(ITALY)
International Consortium of Investigative Journalists (ICIJ) [Washington DC]
September 10, 2025
By Isabella Cota
Documents from the Paradise and Pandora Papers leaks showed the “full extent” of the hidden financial schemes set up by Marcial Maciel, a priest found to have molested at least 60 children.
A new documentary series about the powerful Catholic priest behind the Legion of Christ religious order draws on the work of ICIJ and its partners to explore the sect’s scandalous history, including allegations of child sexual abuse and financial malfeasance.
Released on HBO’s streaming service last month, Marcial Maciel: the Wolf of God (Marcial Maciel: el lobo de Dios) is a four-episode series that shows how the late Marcial Maciel Degollado went from being a small-town priest in Mexico to creating an organization so large and influential within the Catholic Church that, at its peak, it amassed a $650 million yearly budget financed by wealthy patrons. The Legion of Christ built schools and universities in North America and Europe that still operate today.
For years, rumours circulated that Maciel was sexually abusing boys, which led reporters in Mexico, Spain, Italy and the U.S. to investigate and uncover wrongdoing at an unexpected scale, including evidence the priest was wed to two different women and had three biological children, two of whom he also sexually abused.
In 2021, 13 years after Maciel’s death, the Legion of Christ released a report that found about 170 minors were victims of sexual abuse committed by 27 of their priests. Sixty of the minors were victims of Maciel, they reported.

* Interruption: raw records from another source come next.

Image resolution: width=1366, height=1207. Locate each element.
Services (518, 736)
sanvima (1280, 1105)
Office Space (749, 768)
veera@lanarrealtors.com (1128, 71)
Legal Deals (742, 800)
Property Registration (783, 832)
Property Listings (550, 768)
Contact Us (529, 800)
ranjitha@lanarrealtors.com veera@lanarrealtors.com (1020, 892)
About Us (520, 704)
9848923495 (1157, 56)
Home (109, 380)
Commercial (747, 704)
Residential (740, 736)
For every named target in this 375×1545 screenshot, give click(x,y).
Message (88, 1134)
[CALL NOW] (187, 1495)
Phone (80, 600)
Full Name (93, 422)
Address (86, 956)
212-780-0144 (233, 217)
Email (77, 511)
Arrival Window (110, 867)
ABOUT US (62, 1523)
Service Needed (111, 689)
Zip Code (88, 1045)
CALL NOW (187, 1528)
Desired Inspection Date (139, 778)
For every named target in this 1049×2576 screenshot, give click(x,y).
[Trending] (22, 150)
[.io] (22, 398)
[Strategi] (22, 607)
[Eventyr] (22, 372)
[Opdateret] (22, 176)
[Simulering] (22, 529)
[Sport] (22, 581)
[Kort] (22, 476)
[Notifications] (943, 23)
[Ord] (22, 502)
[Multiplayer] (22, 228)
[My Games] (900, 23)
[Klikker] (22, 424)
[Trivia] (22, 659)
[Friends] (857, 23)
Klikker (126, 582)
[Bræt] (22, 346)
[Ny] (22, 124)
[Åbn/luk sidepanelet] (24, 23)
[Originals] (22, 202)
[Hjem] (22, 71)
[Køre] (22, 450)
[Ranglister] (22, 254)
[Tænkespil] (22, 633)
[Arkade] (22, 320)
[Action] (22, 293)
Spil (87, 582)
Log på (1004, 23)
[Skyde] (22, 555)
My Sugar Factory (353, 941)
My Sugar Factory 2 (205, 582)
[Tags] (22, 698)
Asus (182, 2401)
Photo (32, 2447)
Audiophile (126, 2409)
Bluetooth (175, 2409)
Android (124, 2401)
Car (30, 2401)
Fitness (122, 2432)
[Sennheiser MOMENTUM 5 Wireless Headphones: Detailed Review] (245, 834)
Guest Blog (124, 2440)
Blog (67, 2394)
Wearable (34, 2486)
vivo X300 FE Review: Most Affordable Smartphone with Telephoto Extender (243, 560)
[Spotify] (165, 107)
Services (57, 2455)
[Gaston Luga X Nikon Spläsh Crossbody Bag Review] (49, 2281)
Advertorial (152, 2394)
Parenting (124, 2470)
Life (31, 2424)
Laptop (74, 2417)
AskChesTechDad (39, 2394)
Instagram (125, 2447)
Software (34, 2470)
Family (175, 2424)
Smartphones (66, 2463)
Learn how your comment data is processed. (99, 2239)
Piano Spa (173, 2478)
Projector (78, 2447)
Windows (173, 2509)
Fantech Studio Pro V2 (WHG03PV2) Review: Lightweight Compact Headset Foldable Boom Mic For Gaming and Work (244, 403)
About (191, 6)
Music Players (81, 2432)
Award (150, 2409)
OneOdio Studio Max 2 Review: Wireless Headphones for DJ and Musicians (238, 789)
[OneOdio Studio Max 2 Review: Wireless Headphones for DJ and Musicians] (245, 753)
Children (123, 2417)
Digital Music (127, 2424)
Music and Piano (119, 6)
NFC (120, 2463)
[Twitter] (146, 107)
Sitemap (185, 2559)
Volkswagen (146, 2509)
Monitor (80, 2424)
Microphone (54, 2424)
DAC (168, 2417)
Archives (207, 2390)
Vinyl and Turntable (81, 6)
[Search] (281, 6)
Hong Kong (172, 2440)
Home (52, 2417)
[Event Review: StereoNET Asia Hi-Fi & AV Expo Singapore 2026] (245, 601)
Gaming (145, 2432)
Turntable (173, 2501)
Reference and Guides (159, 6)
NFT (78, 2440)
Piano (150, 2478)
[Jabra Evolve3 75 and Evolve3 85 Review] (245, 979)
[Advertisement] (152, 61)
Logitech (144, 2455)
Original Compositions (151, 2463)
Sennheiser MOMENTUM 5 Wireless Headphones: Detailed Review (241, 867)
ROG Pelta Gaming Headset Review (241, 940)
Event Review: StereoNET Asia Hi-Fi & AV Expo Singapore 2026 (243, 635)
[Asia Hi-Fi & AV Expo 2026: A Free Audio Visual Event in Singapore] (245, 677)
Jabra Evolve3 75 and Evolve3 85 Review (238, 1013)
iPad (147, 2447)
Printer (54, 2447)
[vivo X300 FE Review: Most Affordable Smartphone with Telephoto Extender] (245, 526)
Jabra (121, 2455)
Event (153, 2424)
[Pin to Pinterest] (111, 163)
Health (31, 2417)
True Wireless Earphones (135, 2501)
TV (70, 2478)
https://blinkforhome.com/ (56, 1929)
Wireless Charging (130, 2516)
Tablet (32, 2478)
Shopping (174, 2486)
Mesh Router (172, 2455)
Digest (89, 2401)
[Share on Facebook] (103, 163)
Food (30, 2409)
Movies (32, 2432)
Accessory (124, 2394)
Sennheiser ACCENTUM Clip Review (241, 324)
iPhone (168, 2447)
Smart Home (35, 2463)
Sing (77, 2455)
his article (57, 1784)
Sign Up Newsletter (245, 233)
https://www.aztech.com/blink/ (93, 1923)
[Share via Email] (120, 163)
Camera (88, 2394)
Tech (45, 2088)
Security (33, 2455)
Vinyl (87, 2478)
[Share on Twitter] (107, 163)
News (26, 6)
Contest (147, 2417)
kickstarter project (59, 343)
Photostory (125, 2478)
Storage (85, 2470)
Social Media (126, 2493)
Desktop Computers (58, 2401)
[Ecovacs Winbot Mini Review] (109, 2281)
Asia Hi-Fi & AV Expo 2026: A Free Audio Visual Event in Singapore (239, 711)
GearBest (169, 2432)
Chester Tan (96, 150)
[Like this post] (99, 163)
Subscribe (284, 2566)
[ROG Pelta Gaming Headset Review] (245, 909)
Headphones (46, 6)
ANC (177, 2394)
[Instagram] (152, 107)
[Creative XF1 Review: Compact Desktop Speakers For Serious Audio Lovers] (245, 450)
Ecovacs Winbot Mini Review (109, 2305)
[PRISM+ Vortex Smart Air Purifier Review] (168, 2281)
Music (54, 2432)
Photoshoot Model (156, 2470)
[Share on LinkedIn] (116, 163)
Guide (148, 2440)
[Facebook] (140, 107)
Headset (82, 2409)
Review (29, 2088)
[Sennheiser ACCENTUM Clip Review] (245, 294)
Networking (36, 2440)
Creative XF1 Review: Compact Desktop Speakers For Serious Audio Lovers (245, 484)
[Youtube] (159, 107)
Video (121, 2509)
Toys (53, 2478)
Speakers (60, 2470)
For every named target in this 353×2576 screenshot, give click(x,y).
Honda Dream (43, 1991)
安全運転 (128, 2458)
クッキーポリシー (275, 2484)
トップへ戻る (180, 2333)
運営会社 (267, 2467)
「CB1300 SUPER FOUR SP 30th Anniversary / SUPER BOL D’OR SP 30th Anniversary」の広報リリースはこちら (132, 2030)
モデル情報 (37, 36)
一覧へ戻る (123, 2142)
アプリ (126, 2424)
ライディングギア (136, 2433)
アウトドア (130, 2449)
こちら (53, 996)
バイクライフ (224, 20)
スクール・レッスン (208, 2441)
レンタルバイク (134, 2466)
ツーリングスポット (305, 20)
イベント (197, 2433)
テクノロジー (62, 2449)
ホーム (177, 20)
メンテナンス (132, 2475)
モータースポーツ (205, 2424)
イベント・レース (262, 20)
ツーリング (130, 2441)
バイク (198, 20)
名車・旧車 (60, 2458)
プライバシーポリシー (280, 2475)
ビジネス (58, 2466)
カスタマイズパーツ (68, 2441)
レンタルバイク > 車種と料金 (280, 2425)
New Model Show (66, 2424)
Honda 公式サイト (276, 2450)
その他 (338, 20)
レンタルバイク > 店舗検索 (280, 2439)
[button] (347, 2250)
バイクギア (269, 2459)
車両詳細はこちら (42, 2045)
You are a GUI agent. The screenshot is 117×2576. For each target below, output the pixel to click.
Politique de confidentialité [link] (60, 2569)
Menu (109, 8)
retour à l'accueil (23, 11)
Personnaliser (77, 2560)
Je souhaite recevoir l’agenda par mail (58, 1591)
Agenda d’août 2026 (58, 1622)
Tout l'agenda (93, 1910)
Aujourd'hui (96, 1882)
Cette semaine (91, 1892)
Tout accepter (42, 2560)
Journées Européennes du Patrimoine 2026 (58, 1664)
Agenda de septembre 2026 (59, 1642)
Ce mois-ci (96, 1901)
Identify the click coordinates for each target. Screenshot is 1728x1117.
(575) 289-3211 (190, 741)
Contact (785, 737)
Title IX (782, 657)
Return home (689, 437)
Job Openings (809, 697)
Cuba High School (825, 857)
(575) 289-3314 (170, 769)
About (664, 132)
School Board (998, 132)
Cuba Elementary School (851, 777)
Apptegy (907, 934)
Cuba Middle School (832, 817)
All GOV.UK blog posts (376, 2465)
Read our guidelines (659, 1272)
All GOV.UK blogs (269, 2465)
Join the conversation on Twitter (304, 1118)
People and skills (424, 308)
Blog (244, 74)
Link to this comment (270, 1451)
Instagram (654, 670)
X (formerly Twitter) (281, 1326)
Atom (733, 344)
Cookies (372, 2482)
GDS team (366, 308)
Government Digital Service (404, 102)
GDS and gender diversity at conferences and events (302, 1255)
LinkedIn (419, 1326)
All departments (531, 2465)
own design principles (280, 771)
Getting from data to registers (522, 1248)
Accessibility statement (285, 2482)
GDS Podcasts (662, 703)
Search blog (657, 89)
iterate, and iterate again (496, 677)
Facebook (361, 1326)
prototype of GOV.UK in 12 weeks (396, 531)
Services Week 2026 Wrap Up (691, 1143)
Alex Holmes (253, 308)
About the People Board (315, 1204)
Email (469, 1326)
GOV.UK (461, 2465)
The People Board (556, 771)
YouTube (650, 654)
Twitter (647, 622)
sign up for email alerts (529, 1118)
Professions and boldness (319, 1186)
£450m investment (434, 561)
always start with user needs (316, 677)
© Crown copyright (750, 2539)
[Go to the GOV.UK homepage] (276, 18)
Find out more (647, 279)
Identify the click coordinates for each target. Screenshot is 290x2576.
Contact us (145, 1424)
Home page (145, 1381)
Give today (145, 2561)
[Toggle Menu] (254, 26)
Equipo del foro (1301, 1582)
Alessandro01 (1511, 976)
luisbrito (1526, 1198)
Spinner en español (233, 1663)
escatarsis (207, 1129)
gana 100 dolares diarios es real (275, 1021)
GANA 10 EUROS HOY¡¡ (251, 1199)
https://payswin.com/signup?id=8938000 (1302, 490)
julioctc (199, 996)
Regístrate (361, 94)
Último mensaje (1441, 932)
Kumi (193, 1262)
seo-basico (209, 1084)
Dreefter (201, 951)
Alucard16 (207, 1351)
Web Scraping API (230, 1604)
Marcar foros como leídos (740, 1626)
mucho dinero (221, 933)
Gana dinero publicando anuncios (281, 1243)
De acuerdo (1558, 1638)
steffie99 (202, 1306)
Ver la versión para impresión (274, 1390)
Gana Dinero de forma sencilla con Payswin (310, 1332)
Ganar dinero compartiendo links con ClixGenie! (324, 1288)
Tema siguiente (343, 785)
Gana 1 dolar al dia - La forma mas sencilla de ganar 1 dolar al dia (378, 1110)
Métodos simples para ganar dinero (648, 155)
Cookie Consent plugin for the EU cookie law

“We realized this character was much more complex than the sexual abuse,” the HBO series director Marías Gueilburt said in an interview with Colombian newspaper El Tiempo. “What we did was put this figure at the center, a man that built an empire, basically, over 50 years. That was a challenge because we had to start with journalists and writers who had studied him from different angles.”
In 2014, Mexican journalist Raúl Olmos looked into the finances of the Legion of Christ and found that Maciel opened offshore companies in Panama, allowing him to secretly invest part of the Christian organization’s resources in businesses linked to gun manufacturing and pornography.
Three years later, ICIJ’s Paradise Papers investigation confirmed and broadened Olmos’s original reporting. Then in 2021, the Pandora Papers revealed that Maciel’s organization stashed nearly $300 million overseas in the wake of a Vatican investigation into the allegations of sexual abuse. The Legion, as its members refer to the organization, also invested millions with a corporate landlord that evicted struggling U.S. tenants during the coronavirus pandemic.
Interviewed for the documentary, Olmos explained how documents leaked to ICIJ and partners solidified his findings.
“The Paradise Papers and Pandora Papers leaks and investigations revealed the full extent of the complex financial scheme led by Maciel and continued by his inner circle,” Olmos, a reporter at media partner Mexicanos Contra la Corrupción y la Impunidad, told ICIJ.
“Clues and suspicions became certainty after analyzing millions of documents from both leaks. Furthermore, these investigations projected the issue of the financial network spearheaded by Maciel onto a global scale.”
Olmos explained that, while Maciel died in 2008, leaks showed that his successors continued to benefit from the offshore financial structures he set up.
Other ICIJ partner outlets, including Quinto Elemento Lab, Proceso, El País and L’ Espresso also reported on the hidden investments made by Maciel using offshore accounts in Bermuda and the Virgin Islands.
“For me, as a journalist, collaborating with ICIJ brought an opportunity to deepen and consolidate the investigations I had already begun,” Olmos said.